**Data records:**
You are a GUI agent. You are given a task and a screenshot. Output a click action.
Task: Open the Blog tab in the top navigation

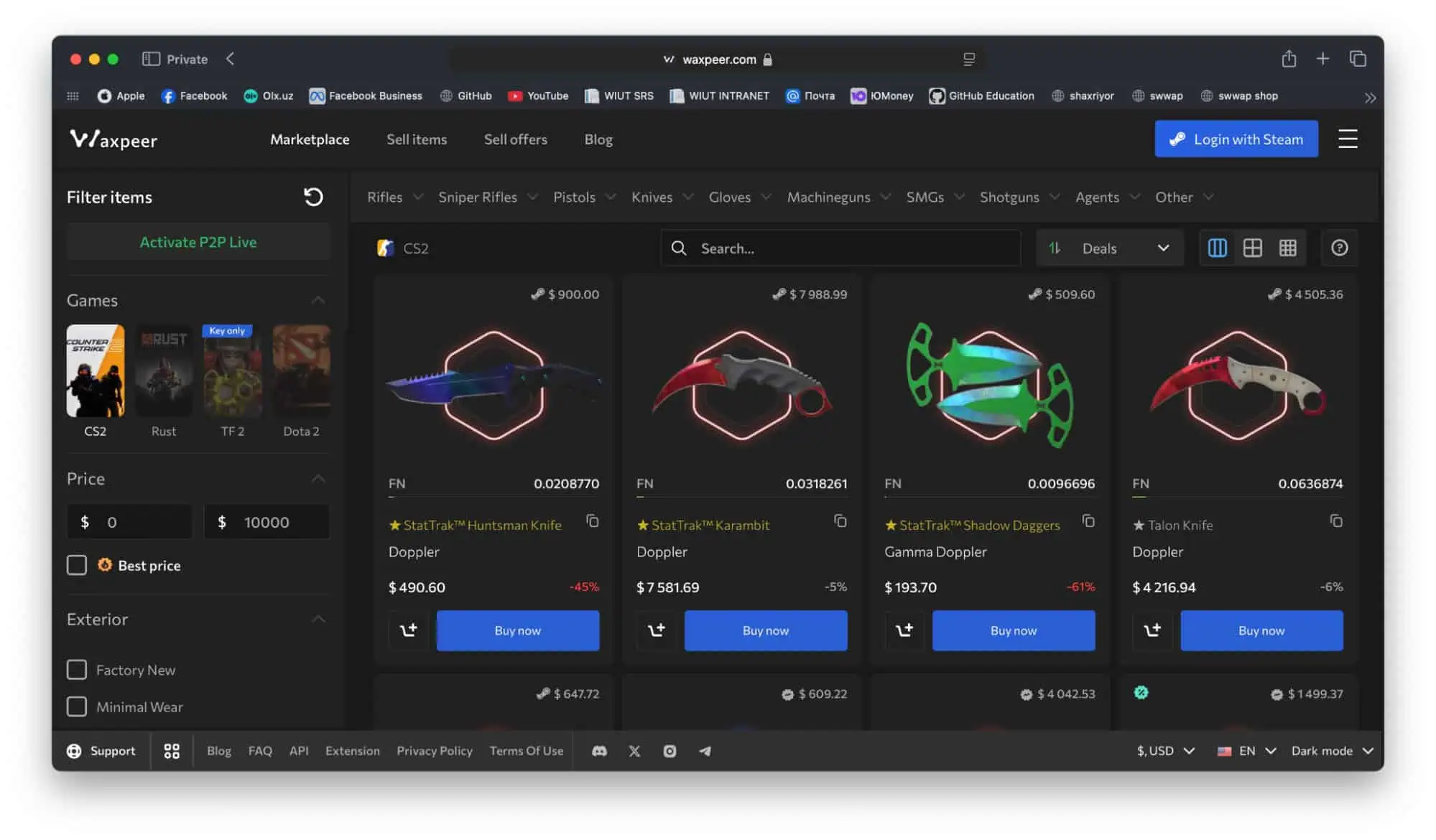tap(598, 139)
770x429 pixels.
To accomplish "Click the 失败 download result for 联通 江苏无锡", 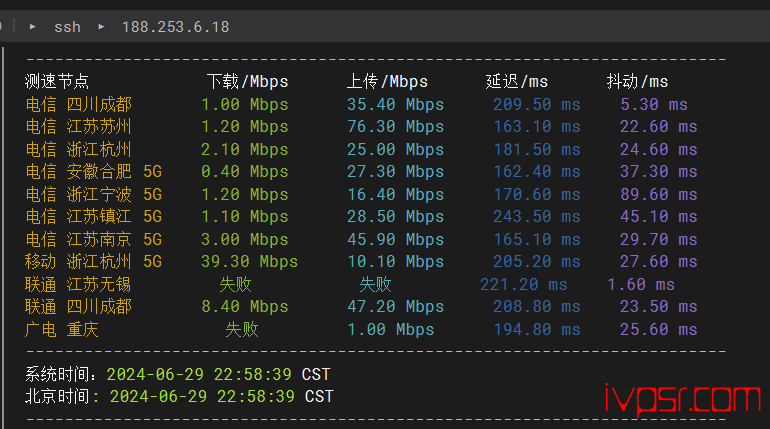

**Task prompt:**
Reproduce the material above word for word, line by line, leaving out the pictures.

**Response for this exercise:**
You are a GUI agent. You are given a task and a screenshot. Output a click action.
Task: Open the Blog tab in the top navigation

tap(598, 139)
770x429 pixels.
To accomplish "Click the 失败 download result for 联通 江苏无锡", 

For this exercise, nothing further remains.